TASK PROMPT:
Give the number of lines in the entries that contain "agent". State only the count.
BEGIN THE INPUT
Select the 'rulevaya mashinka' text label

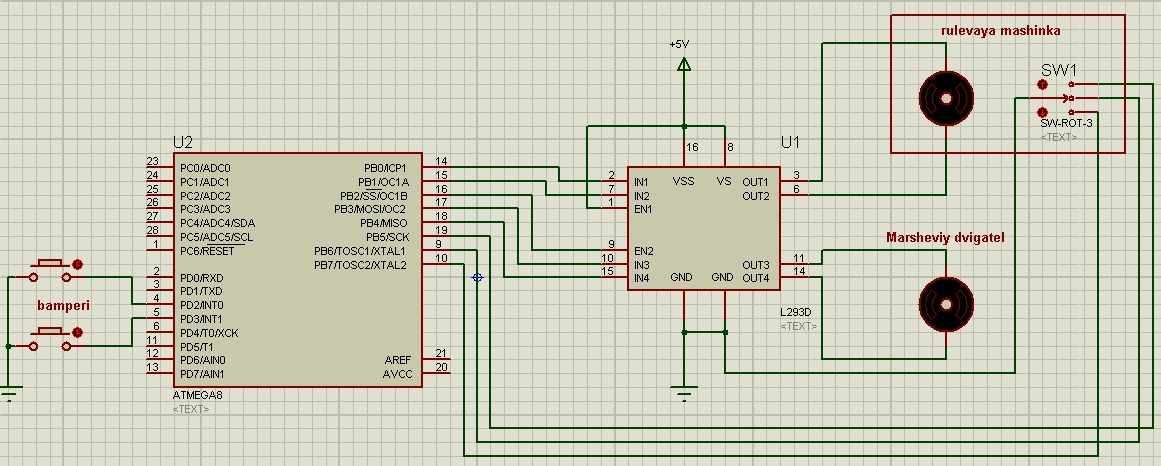[1000, 31]
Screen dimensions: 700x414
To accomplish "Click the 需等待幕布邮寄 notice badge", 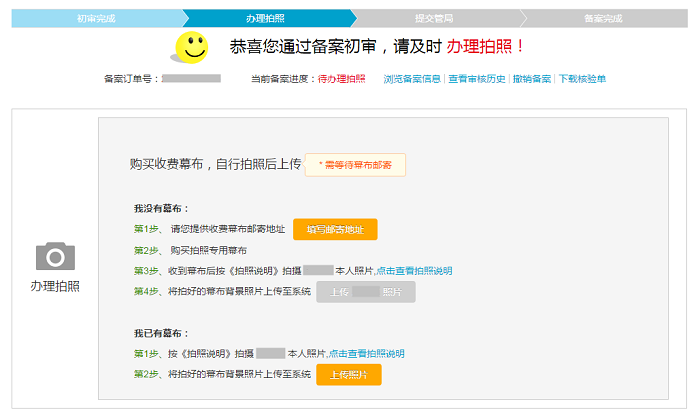I will pyautogui.click(x=355, y=164).
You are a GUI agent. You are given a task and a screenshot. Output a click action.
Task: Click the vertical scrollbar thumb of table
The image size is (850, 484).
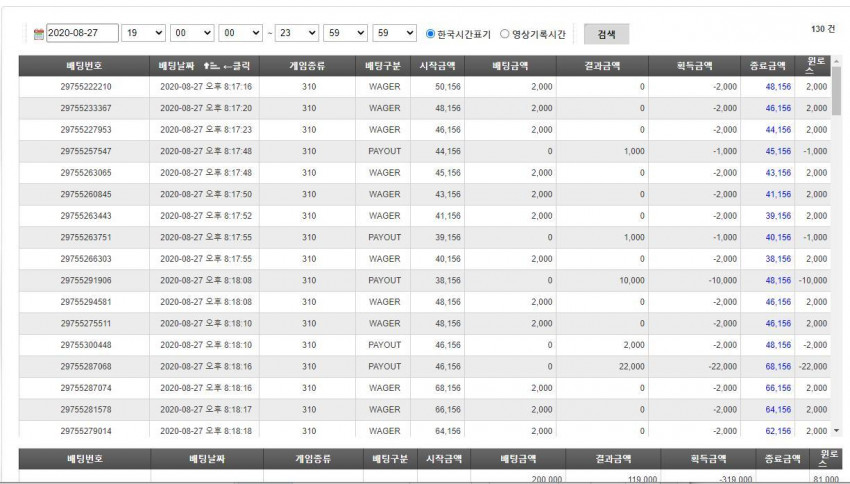(836, 91)
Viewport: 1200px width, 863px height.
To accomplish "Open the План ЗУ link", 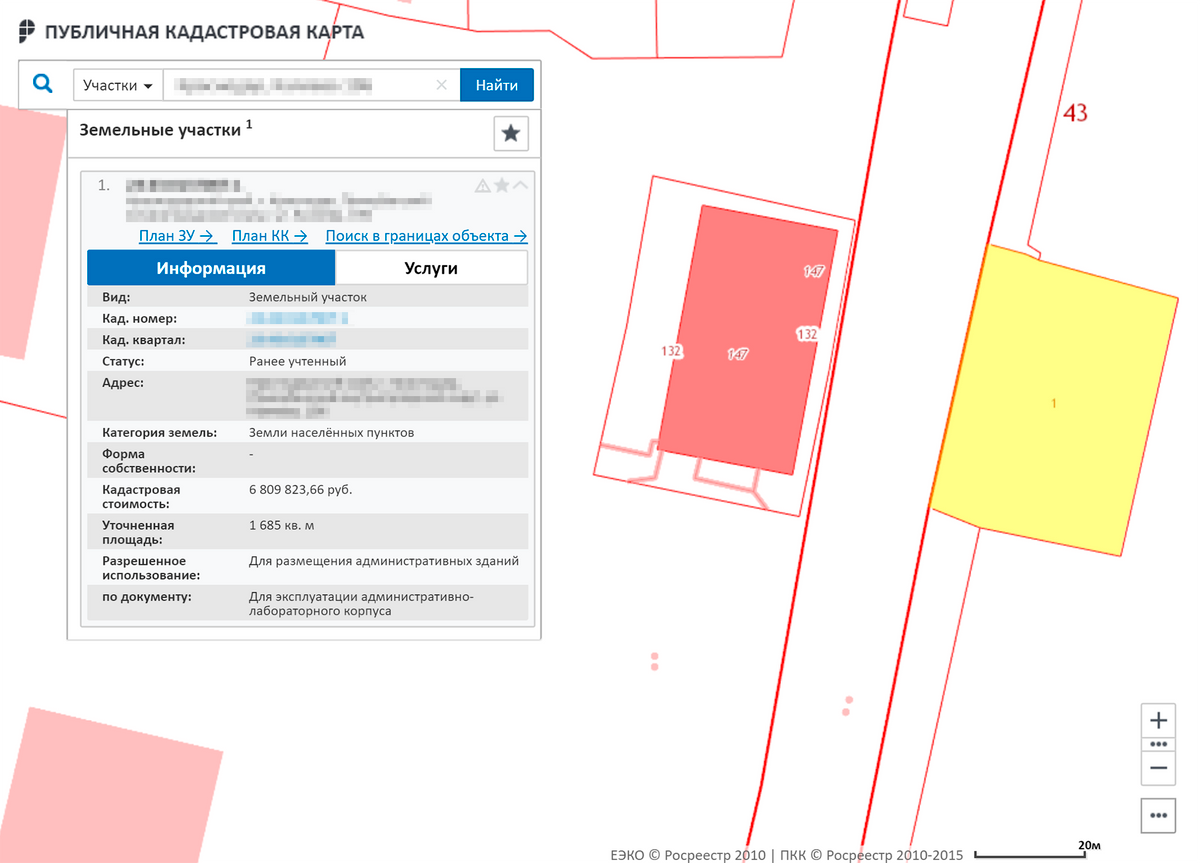I will (x=177, y=237).
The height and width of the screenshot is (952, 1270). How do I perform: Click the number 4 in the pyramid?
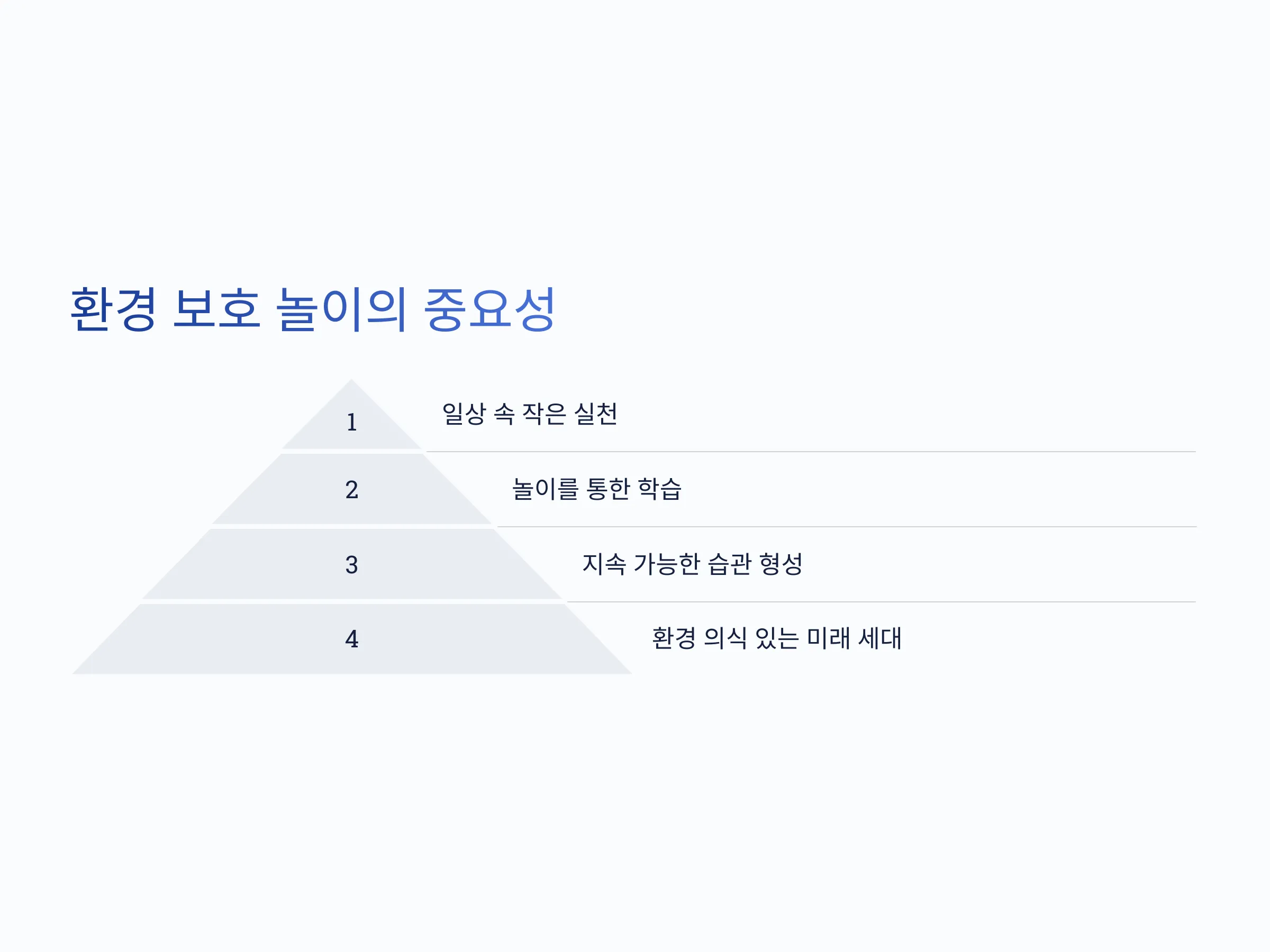[352, 639]
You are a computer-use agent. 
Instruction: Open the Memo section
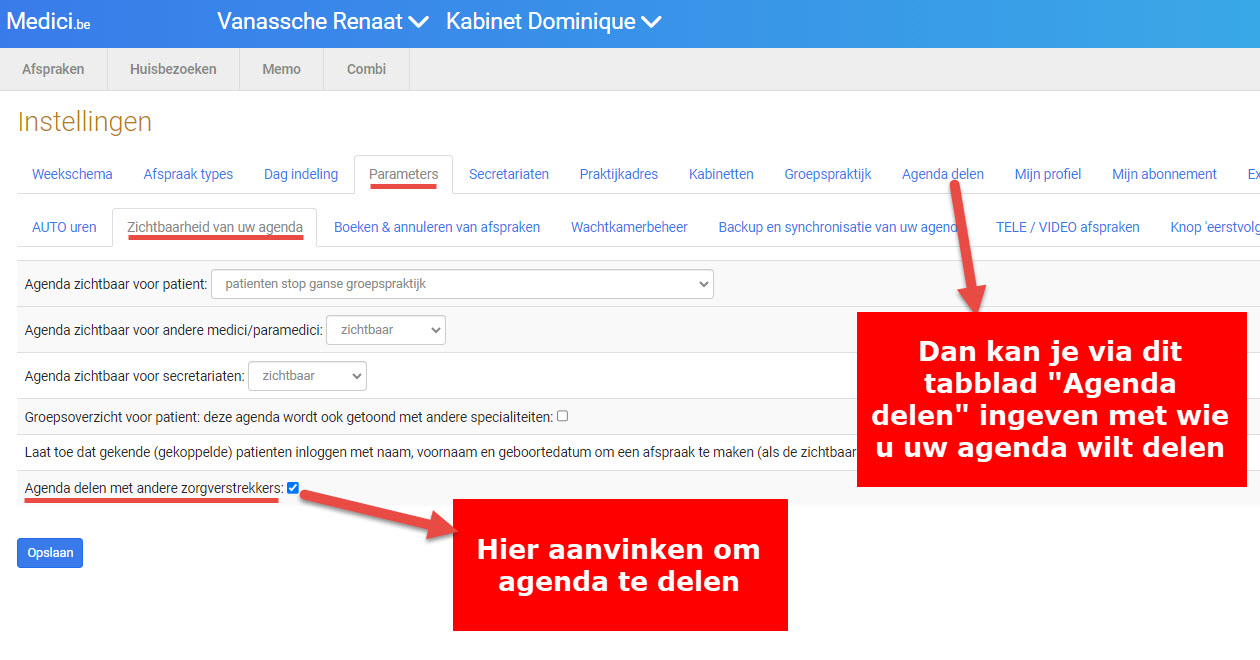tap(281, 69)
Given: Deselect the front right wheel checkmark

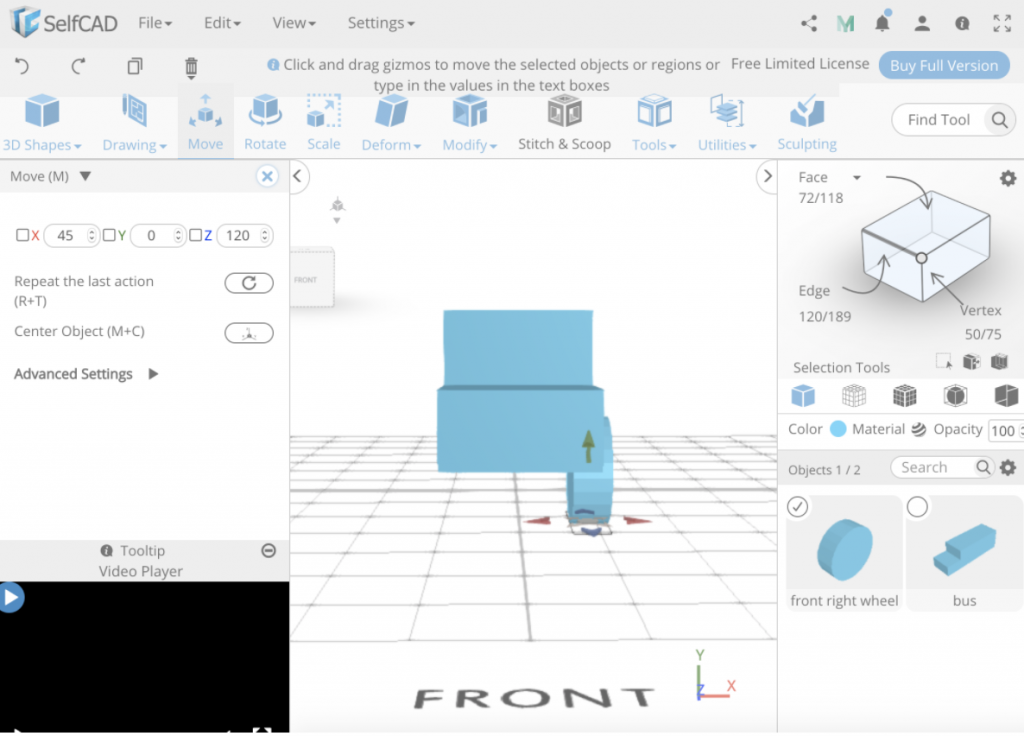Looking at the screenshot, I should pyautogui.click(x=797, y=507).
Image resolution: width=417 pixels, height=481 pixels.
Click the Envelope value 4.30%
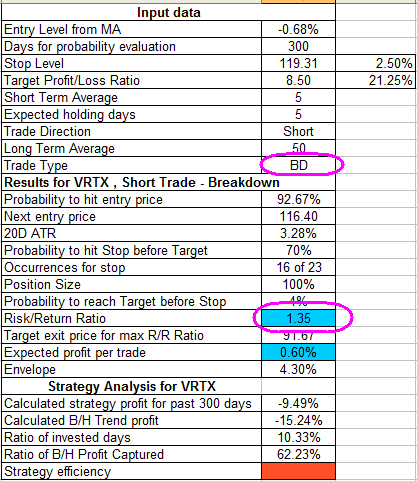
END THE INPUT
RESPONSE AREA:
2